And for the record, no I wasn't feeling guilty, my children hadn't even met this new person as it was not a "serious" relationship. Not wanting to go too specifically into the details of my life I had suffered 15 years of emotional abuse from my husband and finally learned to stand up for myself and for my children and get the hell out. I was actually feeling very proud of myself and wanting to provide a new life for me and my children, so there was no guilt in involved (just relief from getting away from a controlling husband!).

I'm not looking for someone to pat me on the back and say "you're special" as I know EVERYONE has dreams that reflect their lives in the near future at some point, we can all do it. I just was interested in finding out more and where they come from etc!

I'm not offended by your comments at all, and thank you for taking the time to reply. Your view on the "unconcious mind" also does make a lot of sense as well, it just seemed strange to me that my dream was in connection with my mobile phone and losing the number and then the very next day it happened.

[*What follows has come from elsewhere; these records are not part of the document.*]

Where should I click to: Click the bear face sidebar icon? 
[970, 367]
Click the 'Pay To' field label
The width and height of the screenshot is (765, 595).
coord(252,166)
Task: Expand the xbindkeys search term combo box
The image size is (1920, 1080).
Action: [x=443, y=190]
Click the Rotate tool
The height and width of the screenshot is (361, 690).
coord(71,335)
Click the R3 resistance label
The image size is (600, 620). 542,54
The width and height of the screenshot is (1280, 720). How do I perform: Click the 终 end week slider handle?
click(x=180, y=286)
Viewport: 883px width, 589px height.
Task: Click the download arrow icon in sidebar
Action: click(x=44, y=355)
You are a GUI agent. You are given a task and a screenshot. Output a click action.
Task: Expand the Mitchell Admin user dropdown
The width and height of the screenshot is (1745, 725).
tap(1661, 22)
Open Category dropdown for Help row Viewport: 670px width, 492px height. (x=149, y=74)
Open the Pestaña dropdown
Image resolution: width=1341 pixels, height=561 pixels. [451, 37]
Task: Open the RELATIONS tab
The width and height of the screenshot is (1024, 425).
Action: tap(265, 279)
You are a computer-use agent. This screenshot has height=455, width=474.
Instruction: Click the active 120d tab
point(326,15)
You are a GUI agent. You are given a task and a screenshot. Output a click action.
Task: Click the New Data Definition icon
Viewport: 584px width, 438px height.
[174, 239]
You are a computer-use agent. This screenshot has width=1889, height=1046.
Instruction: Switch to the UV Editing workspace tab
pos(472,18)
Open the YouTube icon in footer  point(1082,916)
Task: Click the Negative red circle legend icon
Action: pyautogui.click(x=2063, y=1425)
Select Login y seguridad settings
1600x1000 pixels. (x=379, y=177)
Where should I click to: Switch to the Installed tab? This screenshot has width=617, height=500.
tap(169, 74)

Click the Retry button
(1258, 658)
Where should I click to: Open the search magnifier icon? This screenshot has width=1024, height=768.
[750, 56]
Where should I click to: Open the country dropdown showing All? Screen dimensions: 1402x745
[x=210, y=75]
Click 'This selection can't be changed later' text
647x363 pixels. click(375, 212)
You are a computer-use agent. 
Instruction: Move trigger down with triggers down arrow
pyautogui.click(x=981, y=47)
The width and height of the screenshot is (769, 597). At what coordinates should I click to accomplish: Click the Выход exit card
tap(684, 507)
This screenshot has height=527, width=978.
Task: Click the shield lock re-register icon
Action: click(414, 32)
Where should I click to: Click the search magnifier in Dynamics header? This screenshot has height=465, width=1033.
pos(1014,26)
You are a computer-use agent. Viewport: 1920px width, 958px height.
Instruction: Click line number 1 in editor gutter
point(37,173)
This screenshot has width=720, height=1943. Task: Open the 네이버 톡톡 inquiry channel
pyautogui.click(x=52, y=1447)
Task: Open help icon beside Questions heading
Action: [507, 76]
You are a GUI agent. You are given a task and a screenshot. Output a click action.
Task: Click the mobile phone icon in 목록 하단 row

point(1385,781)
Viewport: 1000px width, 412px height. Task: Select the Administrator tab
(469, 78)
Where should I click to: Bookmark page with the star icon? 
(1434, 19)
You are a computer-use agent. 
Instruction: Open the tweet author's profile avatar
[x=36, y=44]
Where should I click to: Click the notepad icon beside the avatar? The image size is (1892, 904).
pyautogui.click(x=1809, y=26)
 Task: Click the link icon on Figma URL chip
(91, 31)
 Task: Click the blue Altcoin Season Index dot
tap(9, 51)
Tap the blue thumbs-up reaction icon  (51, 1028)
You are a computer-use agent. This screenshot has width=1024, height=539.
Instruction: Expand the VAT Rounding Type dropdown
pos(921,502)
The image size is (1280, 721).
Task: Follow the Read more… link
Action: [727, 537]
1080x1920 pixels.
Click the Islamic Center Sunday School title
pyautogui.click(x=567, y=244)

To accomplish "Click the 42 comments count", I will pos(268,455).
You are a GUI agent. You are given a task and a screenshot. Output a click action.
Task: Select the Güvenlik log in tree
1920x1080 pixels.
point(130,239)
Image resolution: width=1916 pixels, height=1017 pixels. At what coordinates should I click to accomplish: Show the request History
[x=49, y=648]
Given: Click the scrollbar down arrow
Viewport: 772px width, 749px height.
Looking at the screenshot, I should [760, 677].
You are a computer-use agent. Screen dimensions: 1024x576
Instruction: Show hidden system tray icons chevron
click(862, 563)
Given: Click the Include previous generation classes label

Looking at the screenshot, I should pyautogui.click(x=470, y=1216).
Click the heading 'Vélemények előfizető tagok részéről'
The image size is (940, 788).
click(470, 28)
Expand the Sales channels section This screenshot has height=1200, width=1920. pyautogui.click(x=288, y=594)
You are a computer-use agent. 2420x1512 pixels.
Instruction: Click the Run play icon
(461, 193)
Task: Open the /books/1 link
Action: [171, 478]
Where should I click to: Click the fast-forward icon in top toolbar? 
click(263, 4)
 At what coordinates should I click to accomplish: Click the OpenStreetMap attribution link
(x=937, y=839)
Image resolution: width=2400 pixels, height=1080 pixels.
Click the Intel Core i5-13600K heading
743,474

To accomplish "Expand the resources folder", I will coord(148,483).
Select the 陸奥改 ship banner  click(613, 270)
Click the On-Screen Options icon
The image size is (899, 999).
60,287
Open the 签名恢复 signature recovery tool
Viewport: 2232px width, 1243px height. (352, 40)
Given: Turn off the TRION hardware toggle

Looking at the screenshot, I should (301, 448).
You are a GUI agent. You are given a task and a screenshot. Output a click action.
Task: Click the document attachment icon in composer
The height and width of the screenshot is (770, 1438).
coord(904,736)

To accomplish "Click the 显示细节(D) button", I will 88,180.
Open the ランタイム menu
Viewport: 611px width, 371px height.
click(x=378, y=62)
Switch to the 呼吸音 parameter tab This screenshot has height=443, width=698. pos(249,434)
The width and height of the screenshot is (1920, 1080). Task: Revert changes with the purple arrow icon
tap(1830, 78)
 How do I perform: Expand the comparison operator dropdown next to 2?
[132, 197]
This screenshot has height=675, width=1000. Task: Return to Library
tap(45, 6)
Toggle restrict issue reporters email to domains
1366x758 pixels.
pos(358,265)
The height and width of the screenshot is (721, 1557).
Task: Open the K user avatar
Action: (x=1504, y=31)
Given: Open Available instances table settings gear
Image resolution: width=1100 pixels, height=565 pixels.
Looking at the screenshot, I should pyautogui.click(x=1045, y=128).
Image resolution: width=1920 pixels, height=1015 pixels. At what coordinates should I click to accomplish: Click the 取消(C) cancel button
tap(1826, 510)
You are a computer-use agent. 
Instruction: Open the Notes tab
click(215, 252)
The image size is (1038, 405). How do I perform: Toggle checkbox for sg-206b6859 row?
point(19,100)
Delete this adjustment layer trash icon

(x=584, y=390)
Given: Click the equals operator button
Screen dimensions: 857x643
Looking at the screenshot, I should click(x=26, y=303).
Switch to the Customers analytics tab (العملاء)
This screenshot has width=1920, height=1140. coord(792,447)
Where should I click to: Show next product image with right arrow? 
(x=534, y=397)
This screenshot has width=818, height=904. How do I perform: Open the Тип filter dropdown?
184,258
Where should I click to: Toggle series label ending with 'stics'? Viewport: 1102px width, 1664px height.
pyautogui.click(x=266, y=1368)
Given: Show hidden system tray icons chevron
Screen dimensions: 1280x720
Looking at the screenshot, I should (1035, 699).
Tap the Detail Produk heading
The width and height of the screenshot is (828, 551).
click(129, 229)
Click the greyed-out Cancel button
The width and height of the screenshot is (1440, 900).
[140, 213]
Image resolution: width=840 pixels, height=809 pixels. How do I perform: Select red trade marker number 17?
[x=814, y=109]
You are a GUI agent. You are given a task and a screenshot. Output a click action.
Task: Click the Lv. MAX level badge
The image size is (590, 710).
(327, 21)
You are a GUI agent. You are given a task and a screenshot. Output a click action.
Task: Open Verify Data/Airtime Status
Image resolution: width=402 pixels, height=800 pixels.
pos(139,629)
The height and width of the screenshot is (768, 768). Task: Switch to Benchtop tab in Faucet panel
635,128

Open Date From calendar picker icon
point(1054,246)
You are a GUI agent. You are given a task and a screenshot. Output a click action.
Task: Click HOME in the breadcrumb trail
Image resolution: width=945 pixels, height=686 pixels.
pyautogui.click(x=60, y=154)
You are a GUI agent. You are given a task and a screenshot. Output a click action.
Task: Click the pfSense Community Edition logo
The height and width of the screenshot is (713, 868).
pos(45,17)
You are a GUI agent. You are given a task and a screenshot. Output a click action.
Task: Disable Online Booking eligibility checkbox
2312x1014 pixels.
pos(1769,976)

I don't usually remember dreams like it were a movie I watched, it is usually the feelings and emotions that bring the thoughts back into my mind and can never remember "seeing" the dream. So it was those feelings and emotions although not quite so bad that affected me the next day.

Mandalay

A few months ago I had a dream which I can only describe as a kind of "warning" dream to me. A little background knowledge of my life at the time first though before I get onto the dream:- I was in the middle of seperating from my husband and had been on my own in my flat for about four months. I had started seeing someone else.  My children stayed with me on some nights whilst I looked for a bigger place to live in.

I was having real jealousy problems with my husband and he knew I was seeing someone else. One night I dreamt that I had lost the new man's phone number, it had completely disappeared from my mobile (I know that sounds kinda daft!!) but I over-reacted in the dream and was absolutely devastated...I thought I would never get the phone number back, and was trying to call his friend who wasn't answering me etc etc I was in a real panic and can still remember the feeling in my dream. Now in reality, I know that I wouldnt panic so much considering I work with the guy and all I have to do if that happens is actually ask him at work for the number again!

Anyway the next morning - wide a wake, vaguely still having memory of the dream but putting it to the back of my mind. I was standing in the kitchen and my kids were playing in the front room. My son came in and started acting funny and sneaky then left.. a few moments later I walk into the front room and see my son hiding under the computer desk with my mobile phone in his hand, talking to daddy saying "yes she is still seeing that man and he has called her and she has texts from him too" ... obviously very angry I grabbed the phone back and blasted my ex to pieces for using our son as a "spy". I was pretty angry with my son too and now I regret that.

I also realised that my son had deleted my boyfriends number from the phone. Easy to retrieve I just got the number back from one of the text messages he had sent.

But, still later that day this event gave me the shivers as I tied it in with the dream I had the night before. It just seemed tooooo coincidental to brush off.

Obviously it was some kind of premonition, but what sort..was it spirit guides or angels or something around me trying to warn me of this. If so, why? What could I have done to stop this. It actually caused huge problems for me and the ex after this and I later apologised to my son, he learned his lesson though and never did it again!